◆ Work to be completed
Starting at the first line of the data below, write out each line exactly until you reach the line containing "Task: Toggle alphabetical A-Z sort order", and include that line too.

Saved data entries:
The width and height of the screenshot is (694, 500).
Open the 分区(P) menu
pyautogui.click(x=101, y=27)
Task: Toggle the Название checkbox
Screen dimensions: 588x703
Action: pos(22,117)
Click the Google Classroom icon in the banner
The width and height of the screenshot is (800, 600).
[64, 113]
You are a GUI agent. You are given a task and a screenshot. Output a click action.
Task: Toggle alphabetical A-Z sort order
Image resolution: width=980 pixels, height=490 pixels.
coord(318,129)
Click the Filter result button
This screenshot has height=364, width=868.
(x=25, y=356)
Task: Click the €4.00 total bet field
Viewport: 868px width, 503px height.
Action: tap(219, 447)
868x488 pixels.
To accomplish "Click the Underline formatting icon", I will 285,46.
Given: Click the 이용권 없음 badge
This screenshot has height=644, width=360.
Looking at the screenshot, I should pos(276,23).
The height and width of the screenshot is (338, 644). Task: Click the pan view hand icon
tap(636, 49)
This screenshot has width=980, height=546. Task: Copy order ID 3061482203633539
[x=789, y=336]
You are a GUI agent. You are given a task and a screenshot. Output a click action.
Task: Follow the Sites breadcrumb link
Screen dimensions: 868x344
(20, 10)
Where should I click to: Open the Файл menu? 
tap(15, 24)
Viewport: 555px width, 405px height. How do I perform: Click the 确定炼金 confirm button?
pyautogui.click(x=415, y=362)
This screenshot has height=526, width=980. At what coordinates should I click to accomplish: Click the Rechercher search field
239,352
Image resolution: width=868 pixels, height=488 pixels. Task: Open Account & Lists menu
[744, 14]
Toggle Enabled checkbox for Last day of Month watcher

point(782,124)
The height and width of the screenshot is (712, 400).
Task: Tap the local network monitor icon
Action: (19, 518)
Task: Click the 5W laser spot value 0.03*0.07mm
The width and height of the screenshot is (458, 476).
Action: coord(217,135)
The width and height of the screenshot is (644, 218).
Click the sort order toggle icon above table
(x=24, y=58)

◆ Result of the exercise
The width and height of the screenshot is (694, 500).
Open the 分区(P) menu
pyautogui.click(x=101, y=27)
Task: Toggle the Название checkbox
Screen dimensions: 588x703
Action: pos(22,117)
Click the Google Classroom icon in the banner
The width and height of the screenshot is (800, 600).
[64, 113]
You are a GUI agent. You are given a task and a screenshot. Output a click action.
Task: Toggle alphabetical A-Z sort order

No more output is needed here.